加藤卓男(かとう たくお、1917年( 大正6 )~ 2005年( 平成17 ))
岐阜県出身。5代 加藤幸兵衛の長男として生まれる。
多治見工業学校を卒業後、京都陶磁器試験場にて修行。
しかし戦時中は召集となり、また広島で被爆したこともあり、しばらく復帰できなかった。
1955年、作陶を再開、翌年の第13回日展にて初入選。
1961年、フィンランド政府より招待を受けてフィンランド工芸美術学校に留学。
その在学中にイランなど中東地区を旅行して同地のペルシャ釉陶器に興味を取られ
以降ペルシャ釉の研究に傾倒。
帰国後は1963年(三彩作品で)、1965年(油滴天目作品で)日展特選・北斗賞。
1964年、現代工芸展では(均窯作品で)現代工芸賞を受賞。
日本での作陶傍ら度々イランの遺跡発掘調査などに参加してペルシャ釉の研究を続け
20年以上に渡る試作の結果、17世紀以降途絶えていたペルシャ釉の一種ラスター彩の再現に成功。
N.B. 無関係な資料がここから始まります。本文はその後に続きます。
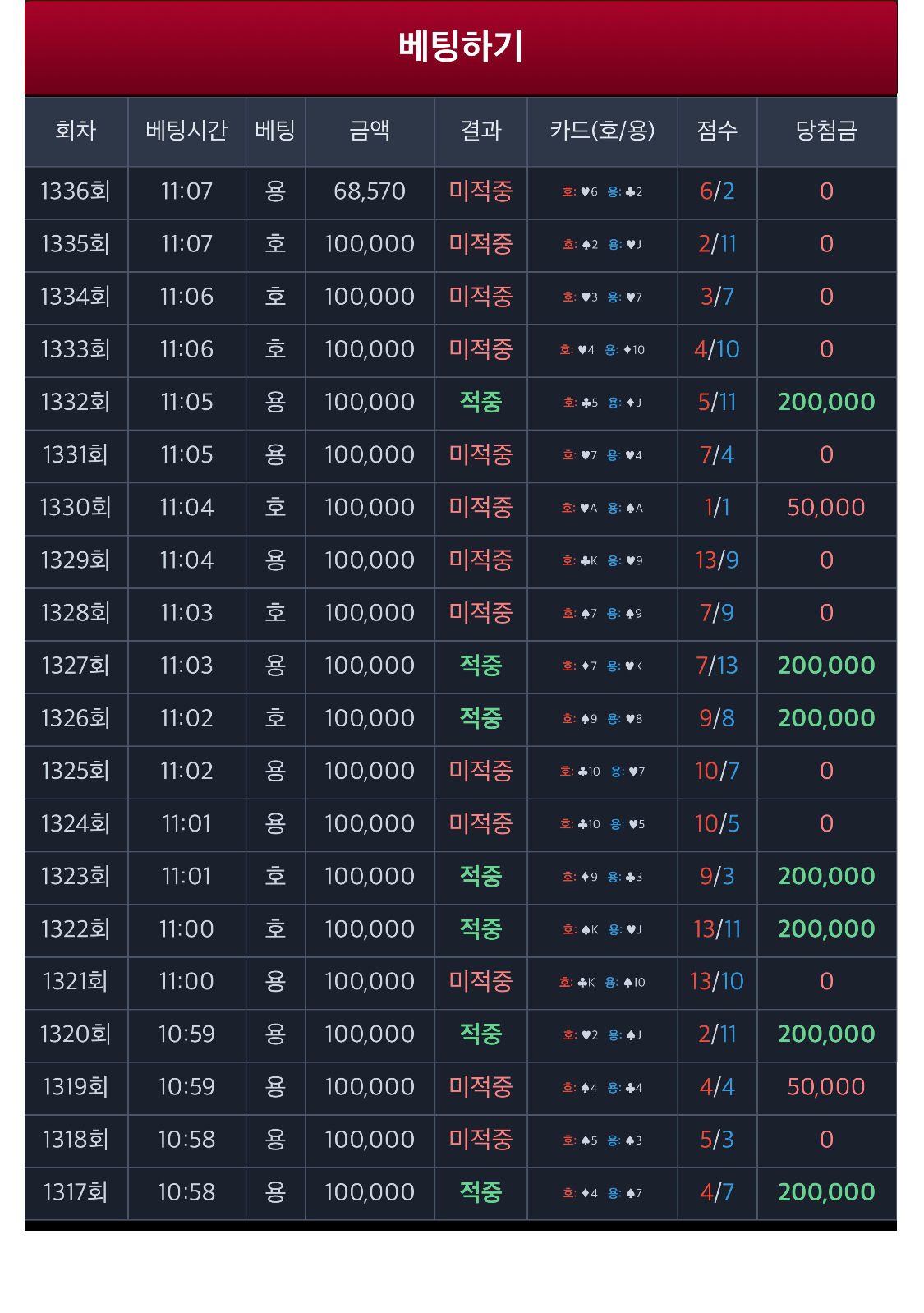Select the 회차 column header
This screenshot has width=924, height=1313.
click(76, 131)
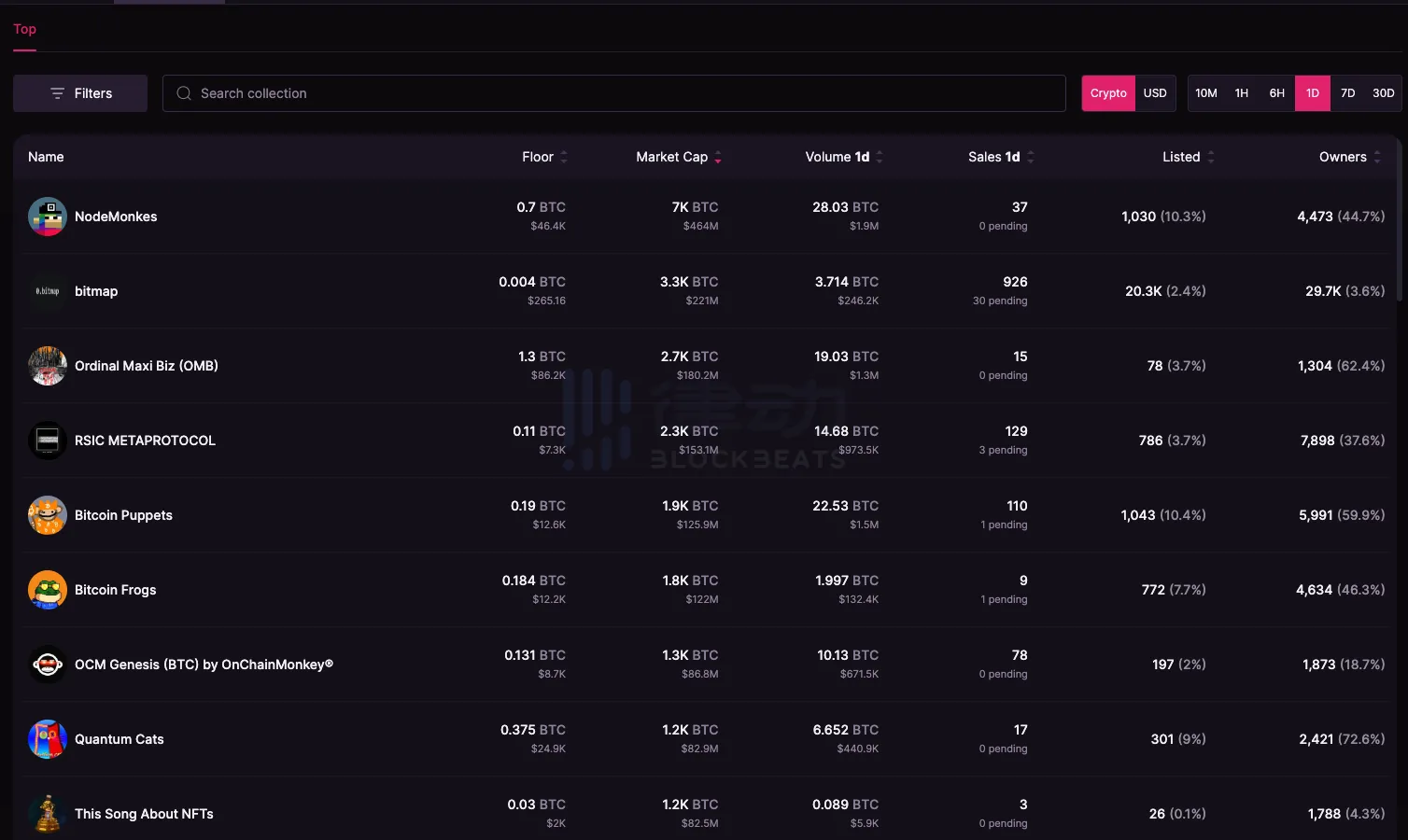This screenshot has height=840, width=1408.
Task: Click the NodeMonkes collection avatar icon
Action: [x=47, y=217]
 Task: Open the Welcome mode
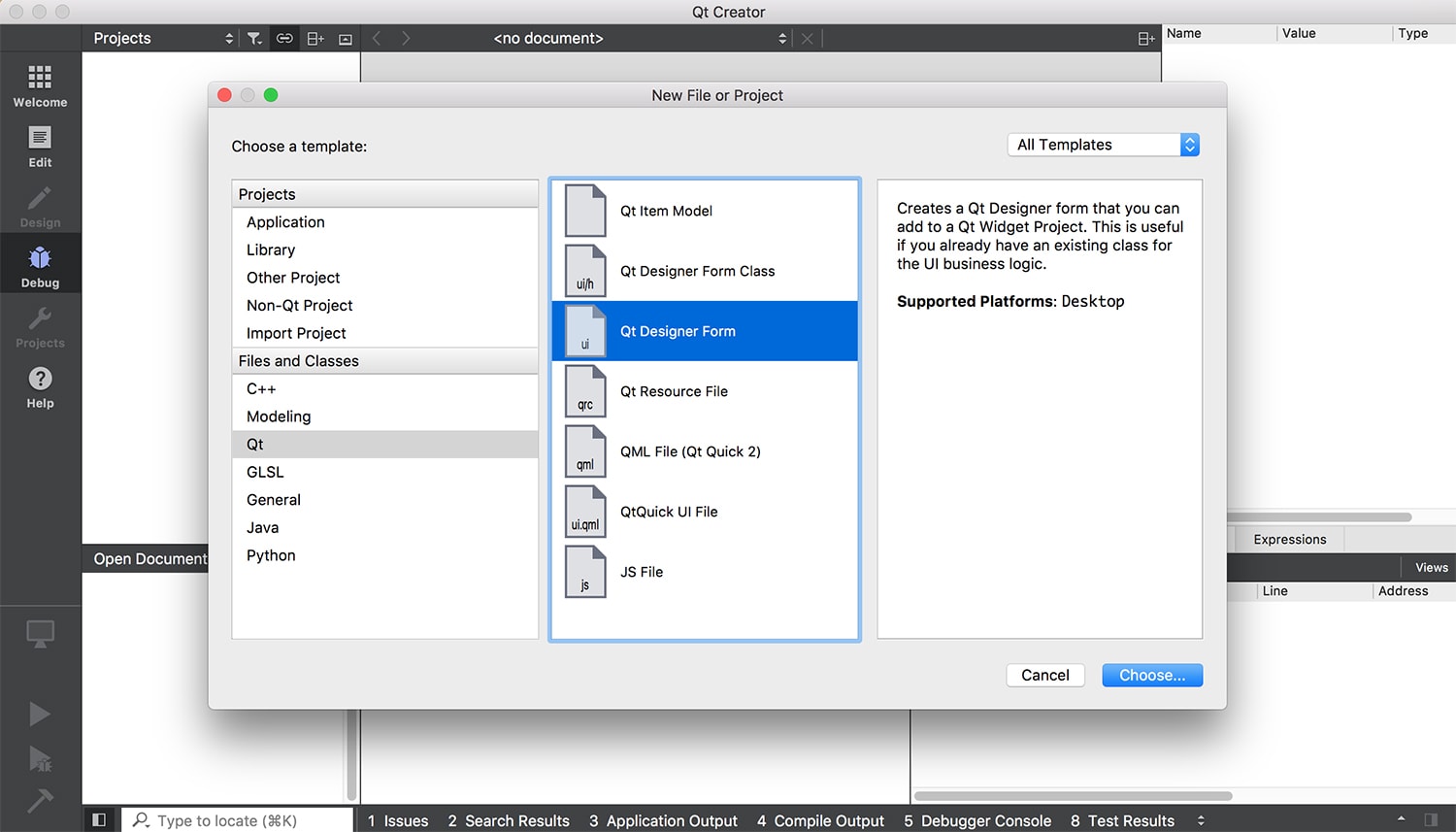coord(40,85)
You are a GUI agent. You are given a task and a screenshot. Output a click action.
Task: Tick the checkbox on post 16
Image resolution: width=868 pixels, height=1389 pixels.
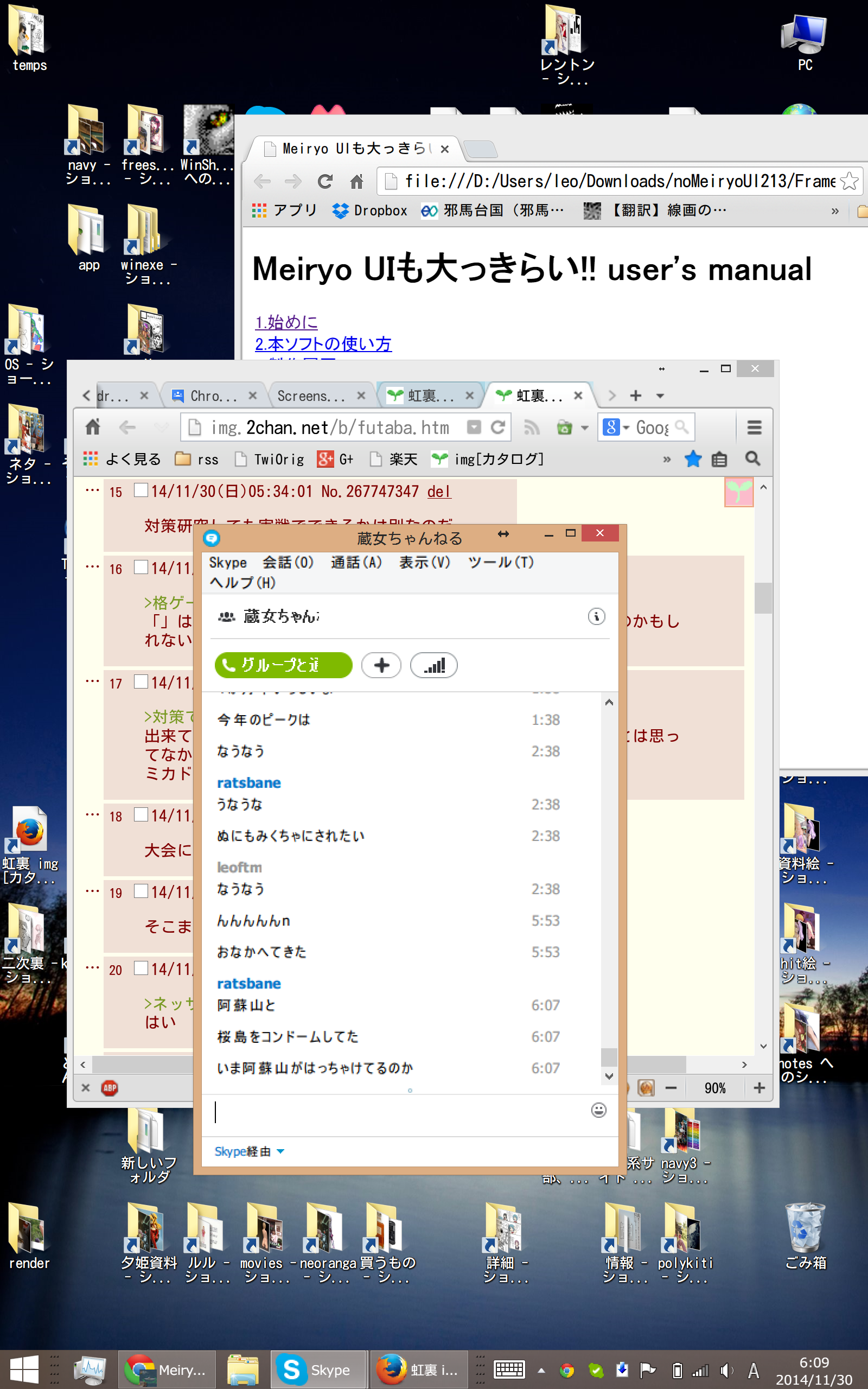(141, 567)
1982年、88年、95年にいずれも日本工芸展にて3度の文部大臣賞を受賞。
1991年、日本陶磁器協会金賞。
1993年、MOA岡田茂吉賞とそのラスター彩作品が高く評価される。
1983年、岐阜県重要無形文化財および多治見市無形文化財に認定。
1988年、紫綬褒章。
1995年、国指定重要無形文化財(人間国宝)、多治見市名誉市民、岐阜県名誉県民に認定されている。
ラスター彩作品のほか三彩釉の発色技術にも優れる。
1980年には宮内庁の依属で正倉院三彩の復元作業も手掛けており
重要無形文化財の認定は三彩の技術によるもの。